START Data shown

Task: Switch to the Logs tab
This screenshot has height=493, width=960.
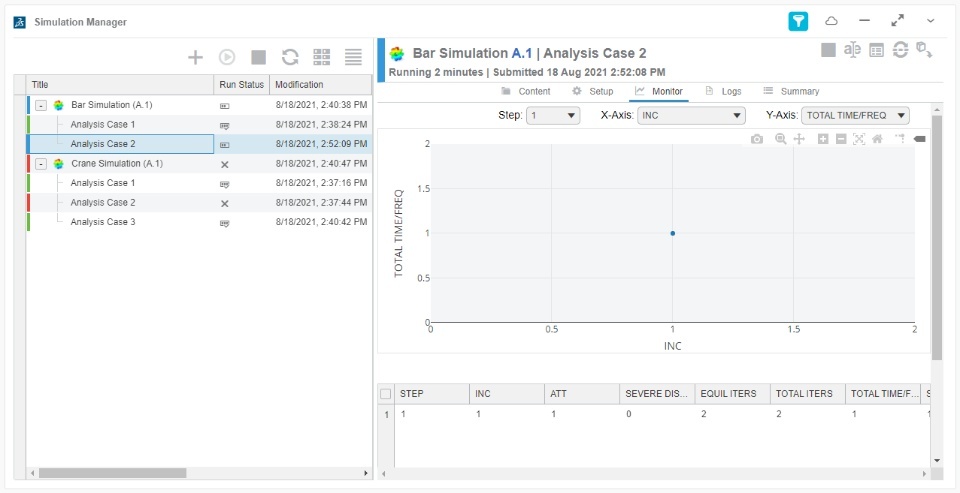Action: click(x=723, y=91)
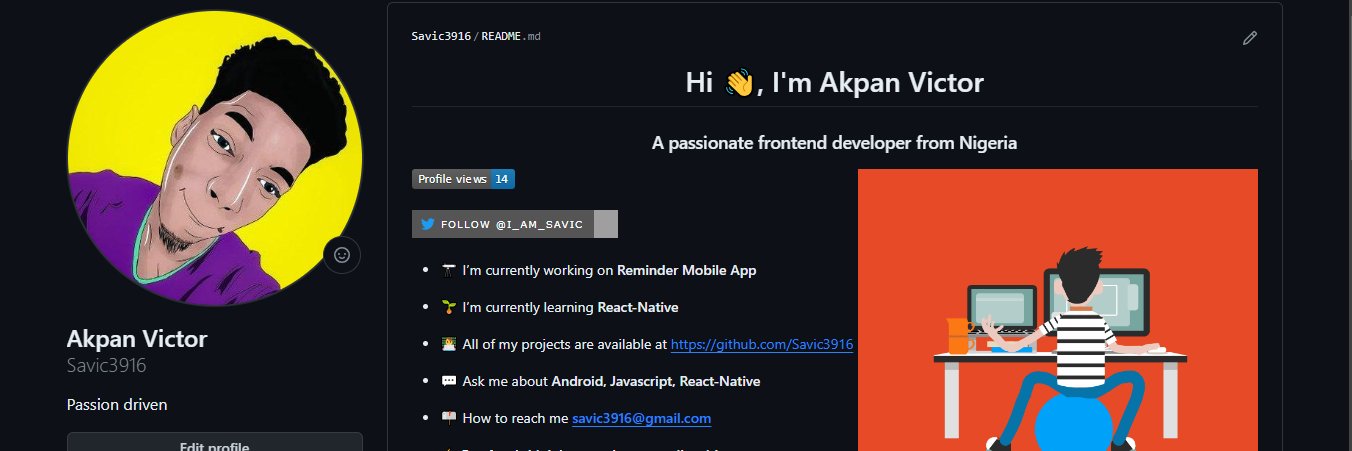The image size is (1352, 451).
Task: Click the seedling emoji beside React-Native learning
Action: 449,307
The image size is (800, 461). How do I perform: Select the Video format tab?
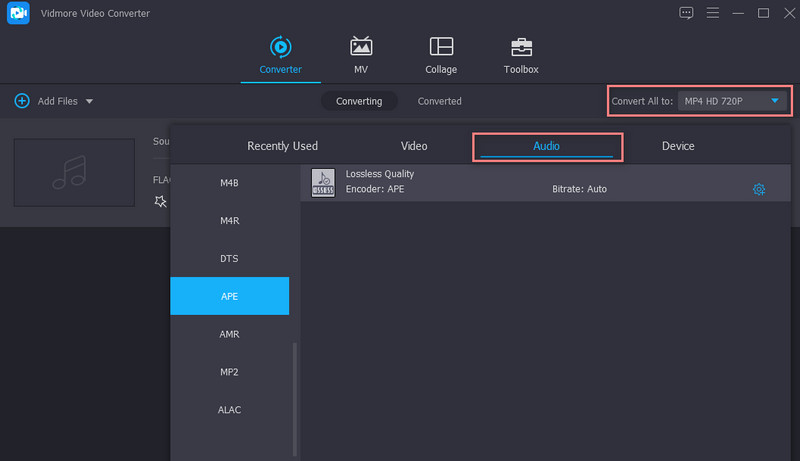pyautogui.click(x=414, y=146)
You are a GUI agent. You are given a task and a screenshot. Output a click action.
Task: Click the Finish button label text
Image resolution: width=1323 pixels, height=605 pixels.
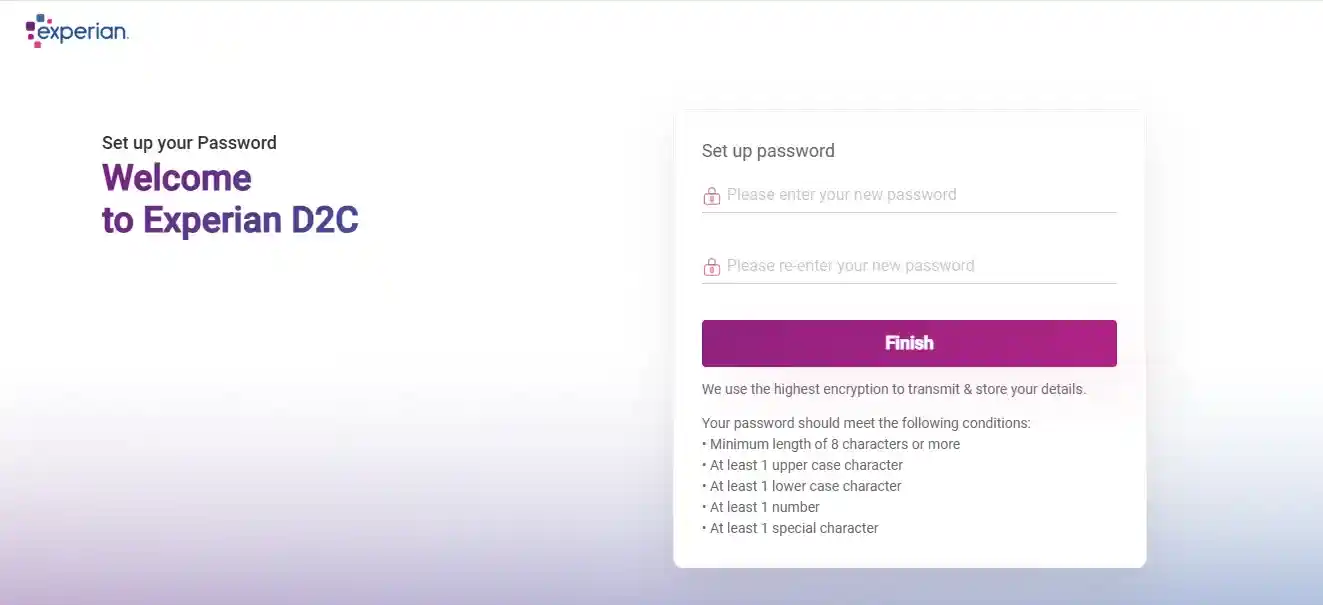pos(908,342)
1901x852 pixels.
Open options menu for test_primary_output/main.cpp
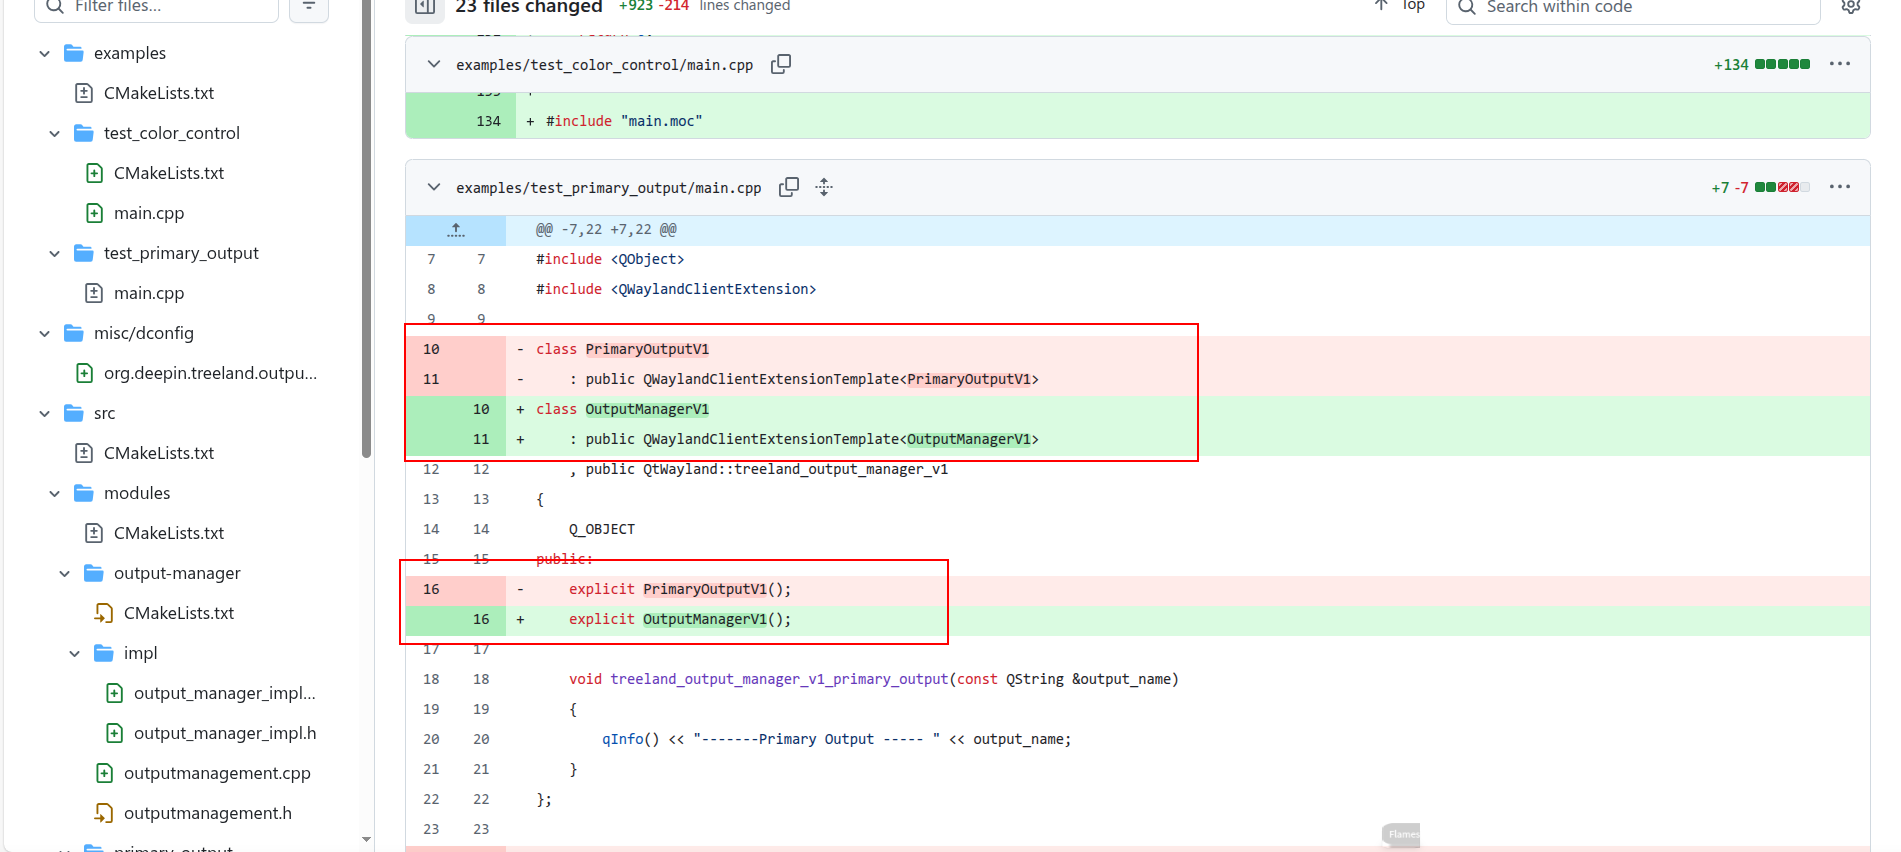coord(1840,187)
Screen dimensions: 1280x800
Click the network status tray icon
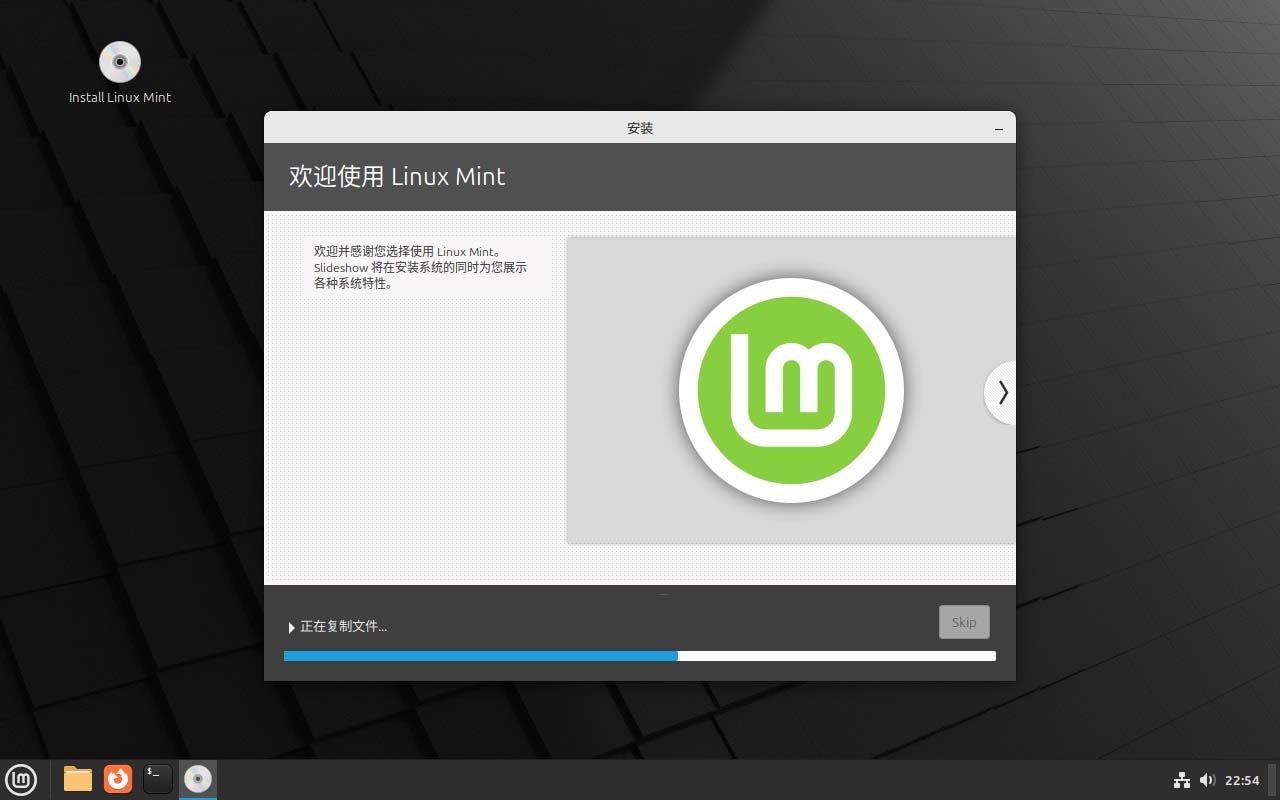click(1181, 780)
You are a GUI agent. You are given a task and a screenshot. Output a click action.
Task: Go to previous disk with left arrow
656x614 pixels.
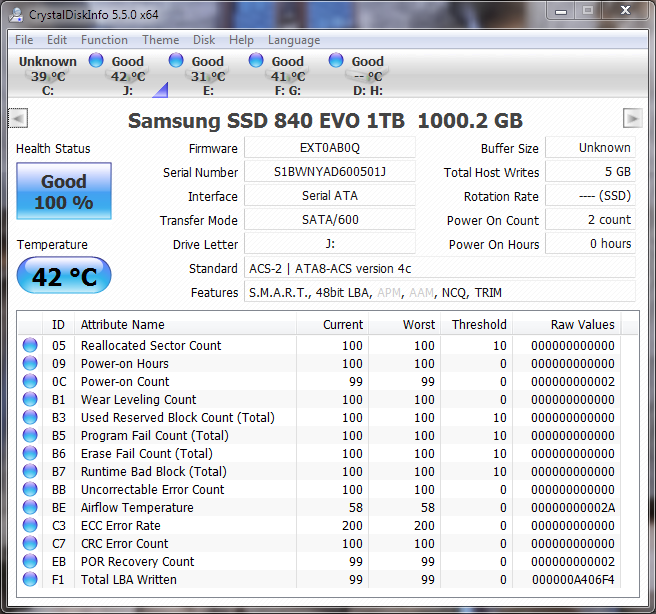click(x=17, y=118)
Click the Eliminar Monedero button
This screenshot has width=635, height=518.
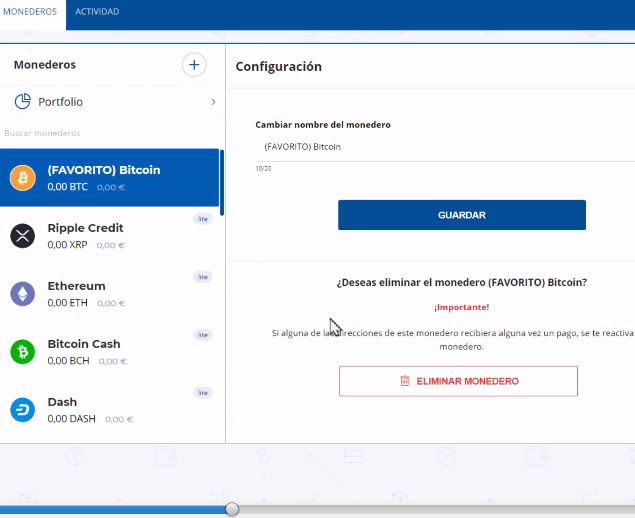point(458,381)
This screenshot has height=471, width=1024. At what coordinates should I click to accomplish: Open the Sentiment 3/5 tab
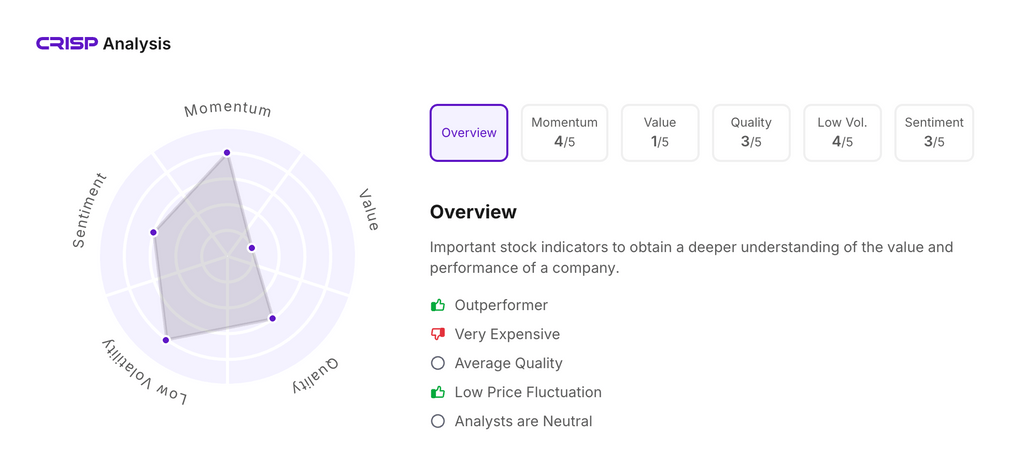click(934, 133)
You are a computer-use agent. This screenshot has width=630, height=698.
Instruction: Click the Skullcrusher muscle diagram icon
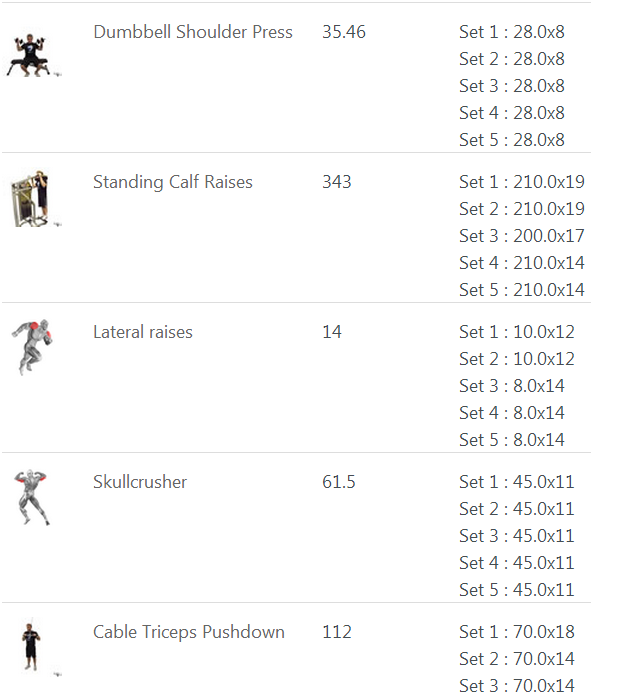pos(31,497)
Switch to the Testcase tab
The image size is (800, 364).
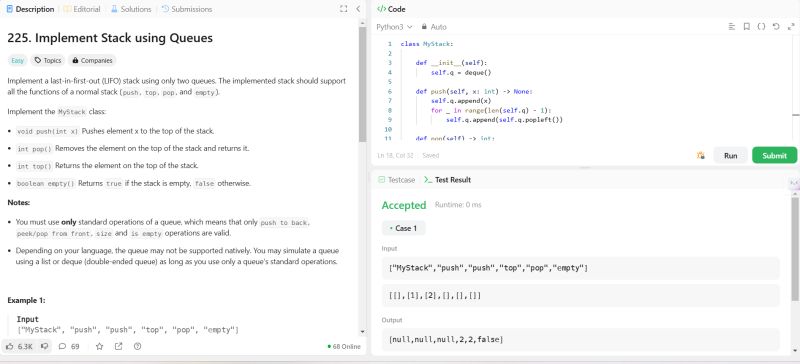(396, 180)
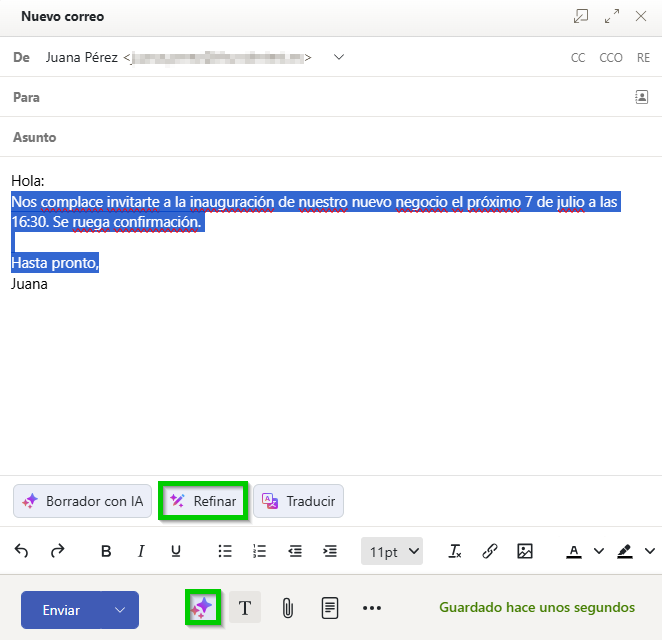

END Data shown

### What is required
In the entries above, find each line with the word "button" and copy it.

### Result for this task
Task: Click the Finish button label text
Click the Eliminar Monedero button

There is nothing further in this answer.